» GOAL OF THE EXERCISE
Exactly as they appear below, repeat the lines from the one with "[Retro-Air 600 Rejuvenator System] (350, 283)" through the one with "Privacy Statement (118, 2330)", and no others.

» INFORMATION SUPPLIED
----------

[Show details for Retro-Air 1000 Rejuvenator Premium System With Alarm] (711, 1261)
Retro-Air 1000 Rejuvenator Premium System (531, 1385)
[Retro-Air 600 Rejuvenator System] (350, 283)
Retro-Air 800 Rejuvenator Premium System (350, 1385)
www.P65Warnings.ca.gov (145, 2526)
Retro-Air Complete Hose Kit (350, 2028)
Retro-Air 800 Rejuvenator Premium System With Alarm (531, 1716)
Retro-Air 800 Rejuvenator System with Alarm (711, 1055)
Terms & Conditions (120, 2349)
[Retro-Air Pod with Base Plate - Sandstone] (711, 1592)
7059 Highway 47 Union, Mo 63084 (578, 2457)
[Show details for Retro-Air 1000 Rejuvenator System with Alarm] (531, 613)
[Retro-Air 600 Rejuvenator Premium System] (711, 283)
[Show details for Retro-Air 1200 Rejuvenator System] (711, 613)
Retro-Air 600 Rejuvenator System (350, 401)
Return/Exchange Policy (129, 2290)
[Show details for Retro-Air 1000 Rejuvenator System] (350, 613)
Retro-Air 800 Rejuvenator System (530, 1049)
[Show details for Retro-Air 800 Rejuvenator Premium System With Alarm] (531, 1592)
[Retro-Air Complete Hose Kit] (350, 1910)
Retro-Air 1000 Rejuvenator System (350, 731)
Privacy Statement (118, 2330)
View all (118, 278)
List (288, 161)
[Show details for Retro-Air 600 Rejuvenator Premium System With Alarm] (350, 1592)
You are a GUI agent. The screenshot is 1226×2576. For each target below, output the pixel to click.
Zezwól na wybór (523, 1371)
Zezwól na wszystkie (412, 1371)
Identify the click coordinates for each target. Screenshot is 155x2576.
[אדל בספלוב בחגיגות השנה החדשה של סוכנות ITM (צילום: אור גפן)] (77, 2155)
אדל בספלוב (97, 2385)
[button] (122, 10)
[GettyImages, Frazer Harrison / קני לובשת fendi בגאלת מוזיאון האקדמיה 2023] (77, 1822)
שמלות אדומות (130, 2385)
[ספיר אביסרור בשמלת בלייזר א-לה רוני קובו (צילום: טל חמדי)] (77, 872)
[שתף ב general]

----------

» ANSWER FOR THE TASK
[Retro-Air 600 Rejuvenator System] (350, 283)
Retro-Air 800 Rejuvenator Premium System (350, 1385)
www.P65Warnings.ca.gov (145, 2526)
Retro-Air Complete Hose Kit (350, 2028)
Retro-Air 800 Rejuvenator Premium System With Alarm (531, 1716)
Retro-Air 800 Rejuvenator System with Alarm (711, 1055)
Terms & Conditions (120, 2349)
[Retro-Air Pod with Base Plate - Sandstone] (711, 1592)
7059 Highway 47 Union, Mo 63084 (578, 2457)
[Show details for Retro-Air 1000 Rejuvenator System with Alarm] (531, 613)
[Retro-Air 600 Rejuvenator Premium System] (711, 283)
[Show details for Retro-Air 1200 Rejuvenator System] (711, 613)
Retro-Air 600 Rejuvenator System (350, 401)
Return/Exchange Policy (129, 2290)
[Show details for Retro-Air 1000 Rejuvenator System] (350, 613)
Retro-Air 800 Rejuvenator System (530, 1049)
[Show details for Retro-Air 800 Rejuvenator Premium System With Alarm] (531, 1592)
[Retro-Air Complete Hose Kit] (350, 1910)
Retro-Air 1000 Rejuvenator System (350, 731)
Privacy Statement (118, 2330)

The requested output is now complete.